Records contained in a dataset:
= = = =

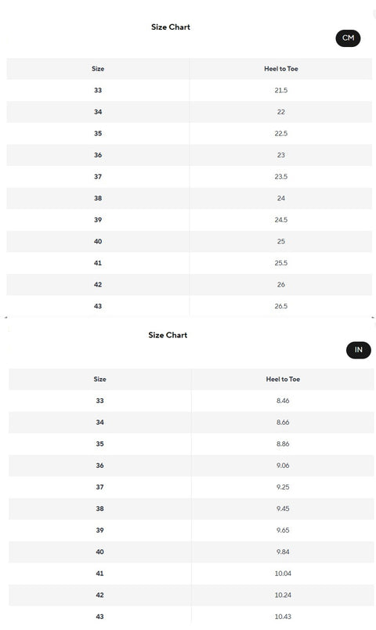The width and height of the screenshot is (376, 630).
Task: Click the 21.5 heel to toe value
Action: 281,91
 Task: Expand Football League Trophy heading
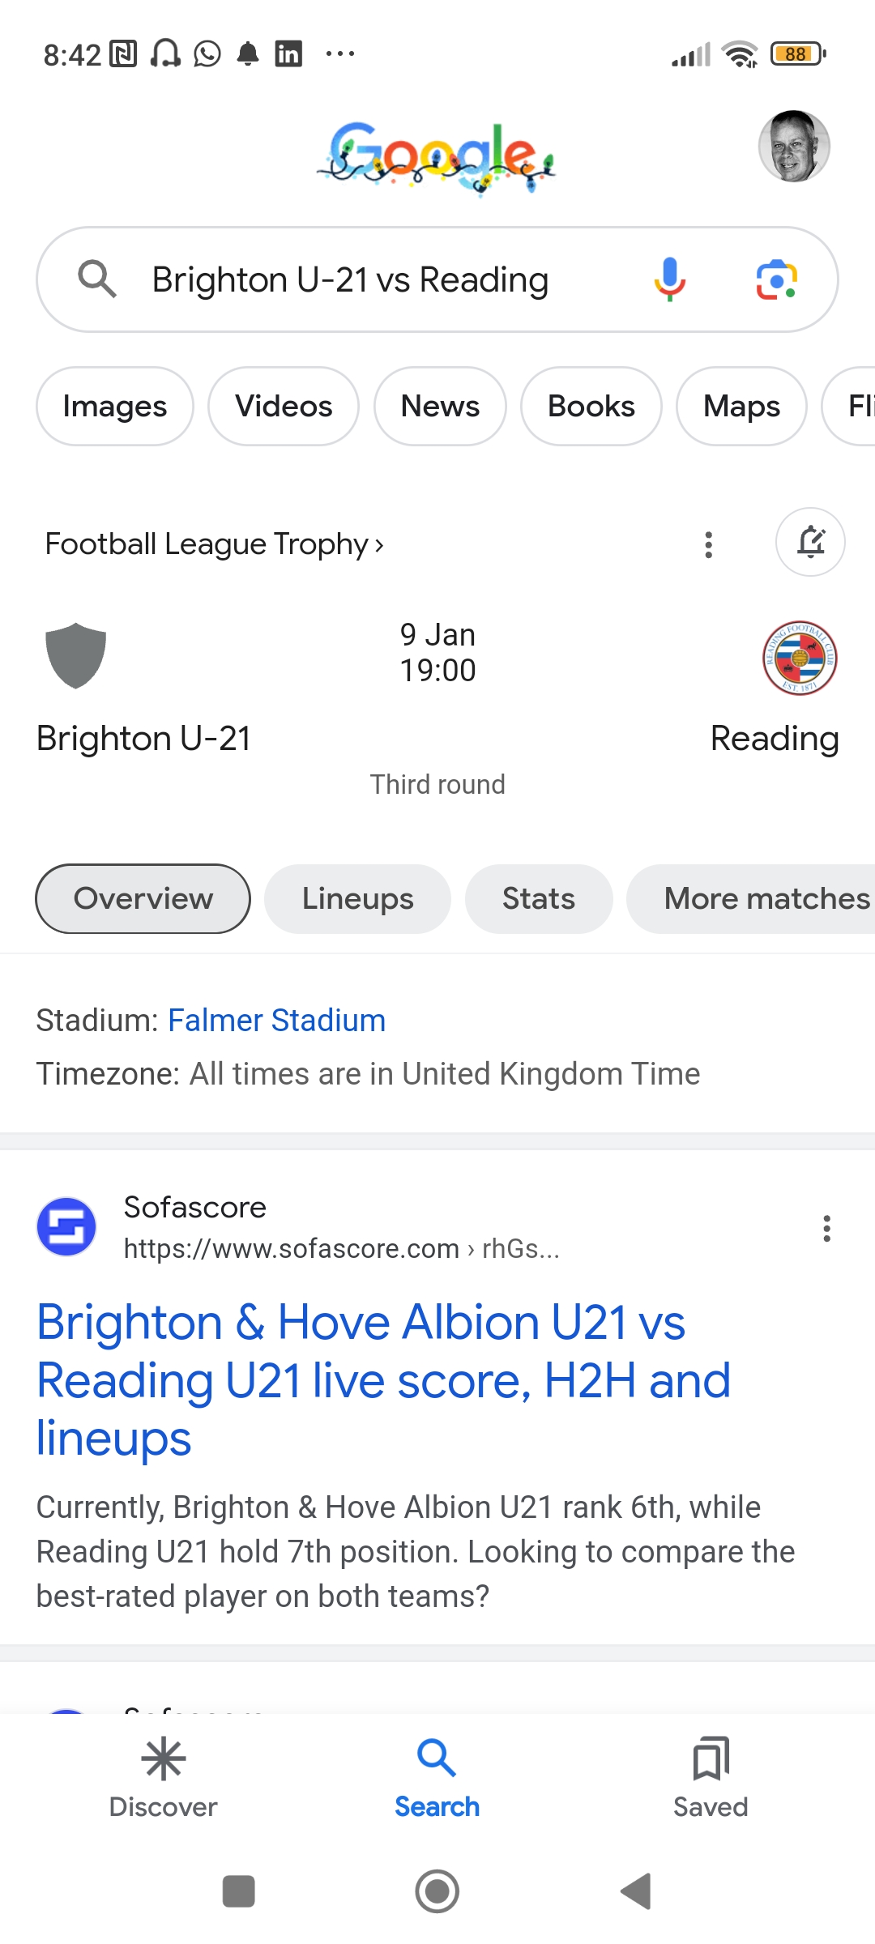click(215, 544)
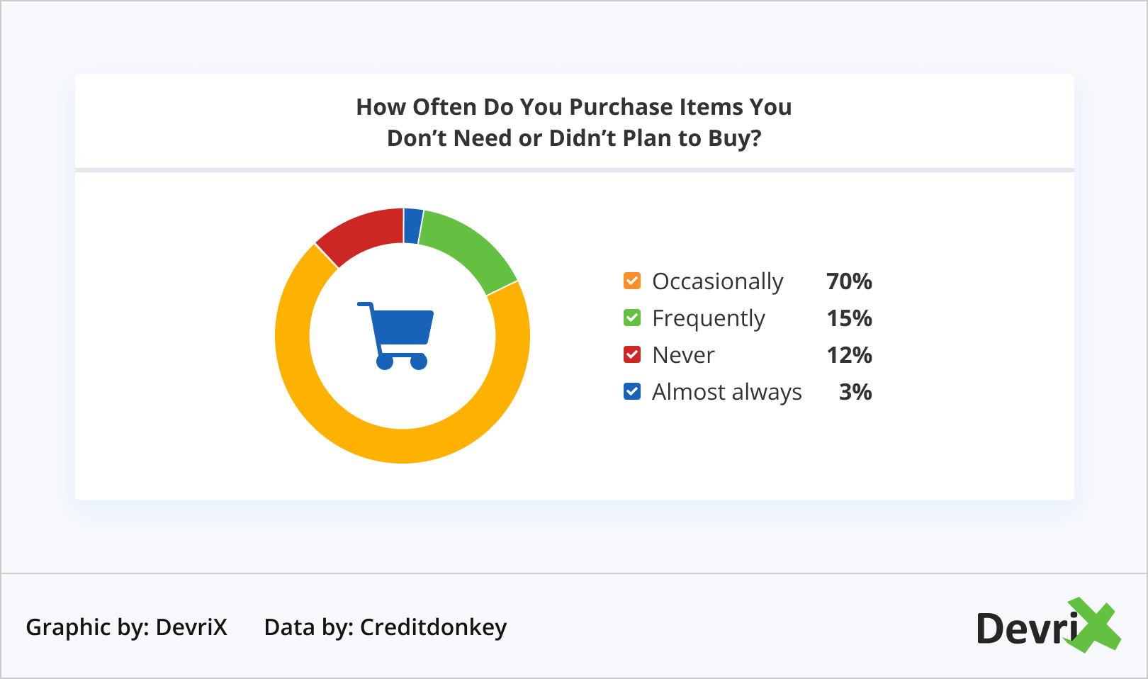Image resolution: width=1148 pixels, height=679 pixels.
Task: Click the chart title text
Action: tap(574, 122)
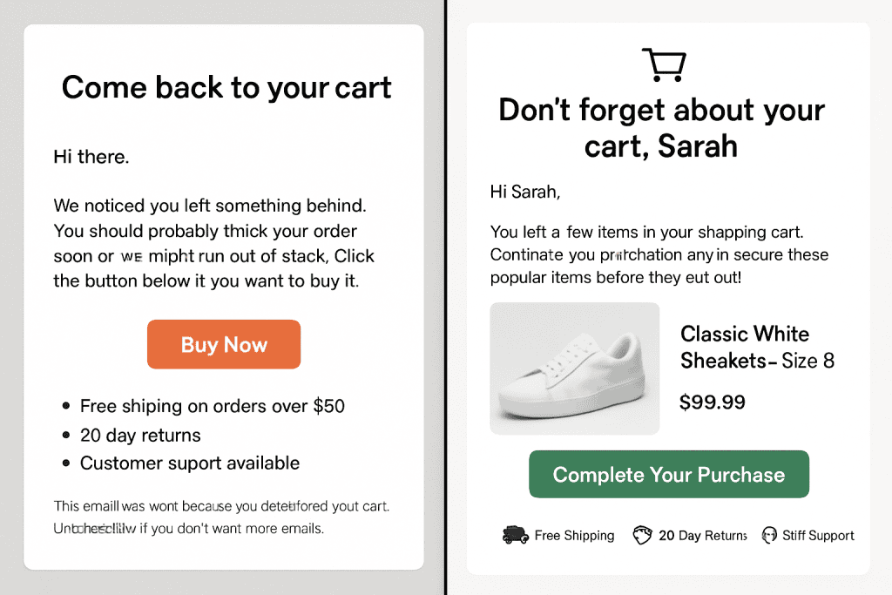892x595 pixels.
Task: Select the Customer support available bullet
Action: 181,463
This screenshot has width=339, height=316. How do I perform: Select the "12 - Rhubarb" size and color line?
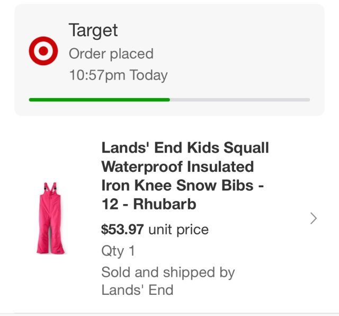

= = = =

▸ DIRECTIONS
Nothing but the lines from the line containing "Task: Expand Football League Trophy heading" through the end of the records belongs in the answer, written out exactly, both ends included, without pictures.

▸ EXERCISE RESPONSE
 Task: Expand Football League Trophy heading
click(215, 544)
Image resolution: width=1148 pixels, height=679 pixels.
Task: Click the chart title text
Action: tap(574, 122)
892x595 pixels.
Task: Select the Customer support available bullet
Action: 181,463
This screenshot has width=339, height=316. How do I perform: Select the "12 - Rhubarb" size and color line?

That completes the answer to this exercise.